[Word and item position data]
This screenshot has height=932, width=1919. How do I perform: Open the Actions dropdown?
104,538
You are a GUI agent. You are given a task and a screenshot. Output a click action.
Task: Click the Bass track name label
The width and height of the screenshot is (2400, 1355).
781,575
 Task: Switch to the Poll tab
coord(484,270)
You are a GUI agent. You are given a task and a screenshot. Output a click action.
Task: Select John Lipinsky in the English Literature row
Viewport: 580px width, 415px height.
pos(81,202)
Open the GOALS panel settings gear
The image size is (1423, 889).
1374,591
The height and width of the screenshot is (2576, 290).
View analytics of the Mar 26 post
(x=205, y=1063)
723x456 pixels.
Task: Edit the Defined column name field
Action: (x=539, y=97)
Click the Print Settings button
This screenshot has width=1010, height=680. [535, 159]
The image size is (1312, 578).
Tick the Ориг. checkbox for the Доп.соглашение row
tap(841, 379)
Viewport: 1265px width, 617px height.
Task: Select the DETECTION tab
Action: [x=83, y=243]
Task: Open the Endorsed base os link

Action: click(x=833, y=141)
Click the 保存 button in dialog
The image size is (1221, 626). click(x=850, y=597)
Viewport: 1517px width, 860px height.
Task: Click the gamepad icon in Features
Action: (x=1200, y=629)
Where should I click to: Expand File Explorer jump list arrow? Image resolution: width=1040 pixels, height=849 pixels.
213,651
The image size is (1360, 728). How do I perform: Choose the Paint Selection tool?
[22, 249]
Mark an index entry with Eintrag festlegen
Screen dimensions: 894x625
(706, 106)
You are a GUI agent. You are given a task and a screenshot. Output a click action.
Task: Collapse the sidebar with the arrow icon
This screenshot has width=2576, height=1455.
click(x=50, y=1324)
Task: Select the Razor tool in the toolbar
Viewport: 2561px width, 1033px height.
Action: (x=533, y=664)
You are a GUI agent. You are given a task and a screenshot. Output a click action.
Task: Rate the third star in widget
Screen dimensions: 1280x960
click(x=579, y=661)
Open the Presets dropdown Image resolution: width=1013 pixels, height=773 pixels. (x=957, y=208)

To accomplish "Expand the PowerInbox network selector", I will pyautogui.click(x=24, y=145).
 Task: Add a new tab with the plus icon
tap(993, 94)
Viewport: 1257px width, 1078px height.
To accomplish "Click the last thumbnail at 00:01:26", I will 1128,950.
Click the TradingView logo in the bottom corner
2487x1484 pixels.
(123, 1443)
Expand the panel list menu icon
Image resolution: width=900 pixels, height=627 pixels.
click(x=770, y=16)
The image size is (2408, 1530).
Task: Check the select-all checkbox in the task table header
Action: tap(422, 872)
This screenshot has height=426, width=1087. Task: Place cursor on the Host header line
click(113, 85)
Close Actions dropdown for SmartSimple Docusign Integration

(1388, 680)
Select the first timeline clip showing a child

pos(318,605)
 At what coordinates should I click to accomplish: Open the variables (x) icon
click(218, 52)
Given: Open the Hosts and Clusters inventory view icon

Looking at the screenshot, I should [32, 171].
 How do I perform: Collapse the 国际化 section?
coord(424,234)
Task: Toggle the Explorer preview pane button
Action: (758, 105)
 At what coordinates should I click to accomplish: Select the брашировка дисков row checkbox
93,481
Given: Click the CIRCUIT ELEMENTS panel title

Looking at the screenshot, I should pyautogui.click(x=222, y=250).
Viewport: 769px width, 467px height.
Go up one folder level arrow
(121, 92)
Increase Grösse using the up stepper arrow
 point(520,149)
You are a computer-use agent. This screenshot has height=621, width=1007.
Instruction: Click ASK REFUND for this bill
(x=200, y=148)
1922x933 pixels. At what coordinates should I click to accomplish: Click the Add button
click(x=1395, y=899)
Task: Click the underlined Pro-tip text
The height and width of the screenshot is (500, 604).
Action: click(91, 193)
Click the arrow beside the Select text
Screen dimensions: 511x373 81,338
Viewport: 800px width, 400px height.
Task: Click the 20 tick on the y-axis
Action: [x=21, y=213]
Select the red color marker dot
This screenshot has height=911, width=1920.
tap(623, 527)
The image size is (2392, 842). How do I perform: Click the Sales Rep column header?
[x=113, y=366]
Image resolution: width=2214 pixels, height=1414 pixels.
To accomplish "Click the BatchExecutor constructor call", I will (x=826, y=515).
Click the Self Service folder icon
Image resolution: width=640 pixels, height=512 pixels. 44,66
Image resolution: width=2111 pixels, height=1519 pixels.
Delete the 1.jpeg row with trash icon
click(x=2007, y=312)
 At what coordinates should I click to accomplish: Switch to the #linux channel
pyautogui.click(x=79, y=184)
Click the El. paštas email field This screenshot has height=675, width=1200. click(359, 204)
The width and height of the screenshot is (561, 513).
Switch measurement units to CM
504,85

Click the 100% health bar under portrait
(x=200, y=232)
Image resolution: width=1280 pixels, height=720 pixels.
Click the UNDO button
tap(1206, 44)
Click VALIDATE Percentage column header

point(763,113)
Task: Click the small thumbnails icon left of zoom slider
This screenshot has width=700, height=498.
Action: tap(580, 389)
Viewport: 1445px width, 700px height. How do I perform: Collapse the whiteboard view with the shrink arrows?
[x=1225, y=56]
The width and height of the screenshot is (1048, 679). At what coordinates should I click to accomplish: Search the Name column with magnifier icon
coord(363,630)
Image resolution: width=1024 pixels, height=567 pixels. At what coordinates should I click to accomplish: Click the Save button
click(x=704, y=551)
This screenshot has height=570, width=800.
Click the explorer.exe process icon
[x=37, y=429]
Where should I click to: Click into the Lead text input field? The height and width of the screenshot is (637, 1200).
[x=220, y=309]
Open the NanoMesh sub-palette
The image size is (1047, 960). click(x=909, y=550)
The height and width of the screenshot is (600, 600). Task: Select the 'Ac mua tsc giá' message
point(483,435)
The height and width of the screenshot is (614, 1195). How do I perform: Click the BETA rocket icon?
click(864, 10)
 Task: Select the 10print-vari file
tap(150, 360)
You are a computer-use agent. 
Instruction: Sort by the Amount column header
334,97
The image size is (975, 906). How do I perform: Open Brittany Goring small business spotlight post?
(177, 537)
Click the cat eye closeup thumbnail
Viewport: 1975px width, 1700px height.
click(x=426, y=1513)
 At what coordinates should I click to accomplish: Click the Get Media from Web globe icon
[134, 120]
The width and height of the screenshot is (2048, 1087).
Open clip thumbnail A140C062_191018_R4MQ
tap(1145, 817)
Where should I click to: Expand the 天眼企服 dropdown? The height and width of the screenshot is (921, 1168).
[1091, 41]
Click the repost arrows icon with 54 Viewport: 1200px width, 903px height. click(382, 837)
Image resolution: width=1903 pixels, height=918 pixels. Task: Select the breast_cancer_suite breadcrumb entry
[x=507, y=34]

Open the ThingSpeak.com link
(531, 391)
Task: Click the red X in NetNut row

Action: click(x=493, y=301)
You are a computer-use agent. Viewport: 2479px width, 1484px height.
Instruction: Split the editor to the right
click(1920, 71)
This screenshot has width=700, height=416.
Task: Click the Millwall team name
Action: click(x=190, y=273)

● WHAT THIS TASK INVOLVES: State how many lines in the rows above contain the string "size". Reply with the number alone.

● WRITTEN ANSWER: 8